# Communities > Bladesmiths, Blacksmiths, Artisans and Professionals > Japanese-Style Sword Makers Cafe >  New Tanto pics

## Gary B

There hasn't been much action around here lately, so I thought it might be OK to post a couple pics and vent a bit.

It has been quite awhile since I last broke a blade like this so I guess I was due.  Even so it still really ticks me off to crack a blade in the quench.  Even on a small blade there is quite a bit of work involved to this point.

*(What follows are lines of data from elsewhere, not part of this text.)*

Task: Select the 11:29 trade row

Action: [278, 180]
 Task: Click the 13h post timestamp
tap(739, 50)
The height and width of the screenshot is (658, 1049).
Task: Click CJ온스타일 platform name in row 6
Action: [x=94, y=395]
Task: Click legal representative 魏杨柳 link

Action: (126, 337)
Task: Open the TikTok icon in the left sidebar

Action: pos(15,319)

The first one shows how I had it clayed up . It is 1/4" thick 1070 steel. It _would have had_ a prettu wild hamon if it had survived.

----------


## Jesse Pelayo

I'm curious...where did it crack?

----------


## Gary B

really hate AOL!!? Anyway it loaded half the pic. This next one is shot of whole blade after quench and clay scraped off.

----------


## Gary B

This one is a closeup of the major crack. It is about 1/3 of the way back from the tip. There are two other smaller ones nearby.

----------


## Dan Pfanenstiel

Hey! I recognize that crack! Hate it when that happens.

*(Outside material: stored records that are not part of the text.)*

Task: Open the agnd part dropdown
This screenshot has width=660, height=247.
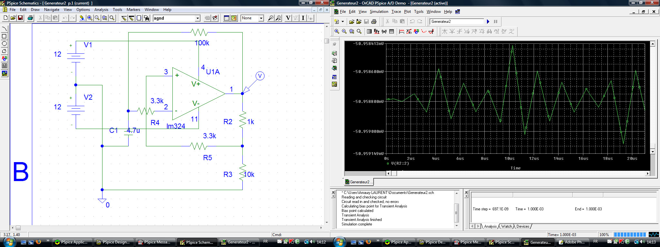Action: [198, 18]
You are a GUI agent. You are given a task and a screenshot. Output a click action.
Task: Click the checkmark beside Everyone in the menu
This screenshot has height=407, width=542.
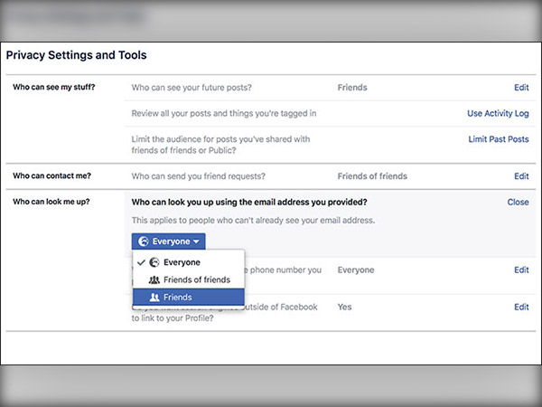[x=139, y=262]
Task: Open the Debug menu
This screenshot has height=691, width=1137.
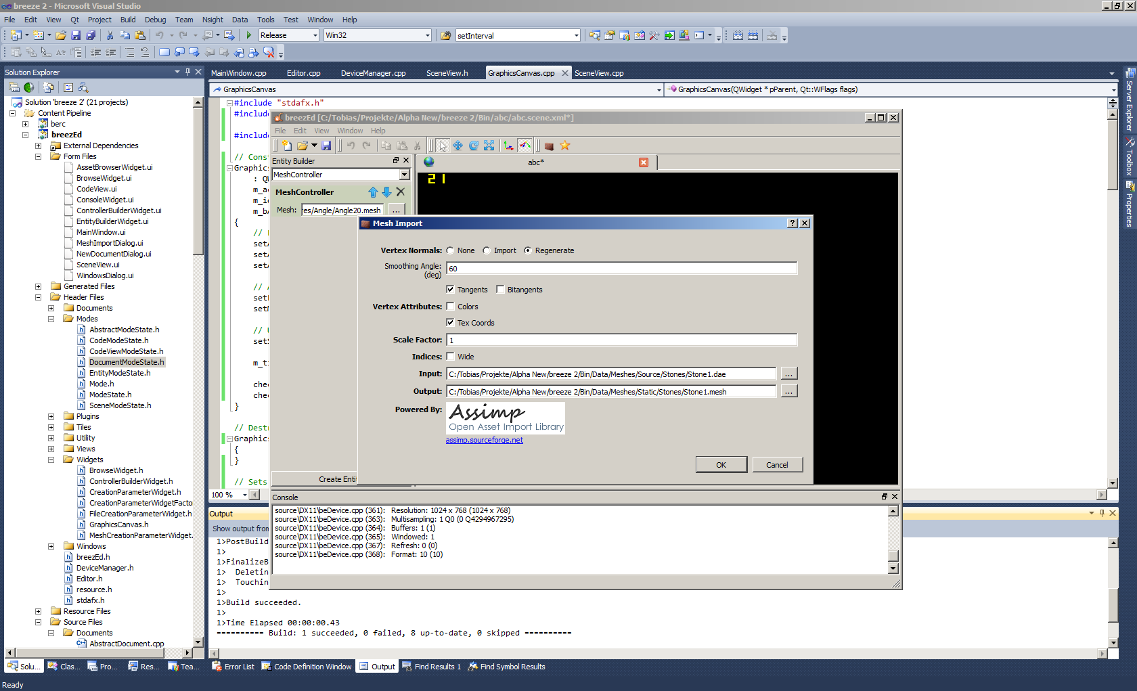Action: pyautogui.click(x=155, y=20)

Forged my first katana last weekend and it was going great until the quenching. Somehow I didn't realize that some of the clay had fallen off during the first 3 seconds as I pulled it out of the water for an interupted quench. It went back in the water and finished the quench and all the clay fell off. Warped like sunofagun which threw me a little since it happens less and less these days. while it was still warm, I tried to do a little straightening and snap! off came 4 inches of the tip. Blade had hardened up to the spine in a couple of places where the clay had fallen off. It's a nifty wak now with a crazy hamon.

Dan

----------


## Joseph Renner

Sorry guys.
Those things just seem to happen when you want it the least.

But then the ones that make it are all 'round better due to it. 
keep bangin' and abradin'  :Big Grin: 

Joe

----------


## Daniel Gentile

Gary,

Well as much as I can tell from looking at the pictures it looks like it was overheated... cracks from overheating happen a lot.
Why I guess this? -> it has this "spot-marks" (little dots) on the surface... Specially in the Hamon-area... as well the hamon looks a bit grainy...

This normally happens with overheated blades.

It does not absolutly mean that the overheating took place during your Heat Treatment... It could come from froging.
And then either not good annealed/normalized or really heavy overheated.

I don't know. 

One trick for Heat treating temperatures which works well with plain carbon steels like the 1070:
Check the temperature with a magnet... the steel looses it's magnetic-properities as soon as it reaches the critical temp.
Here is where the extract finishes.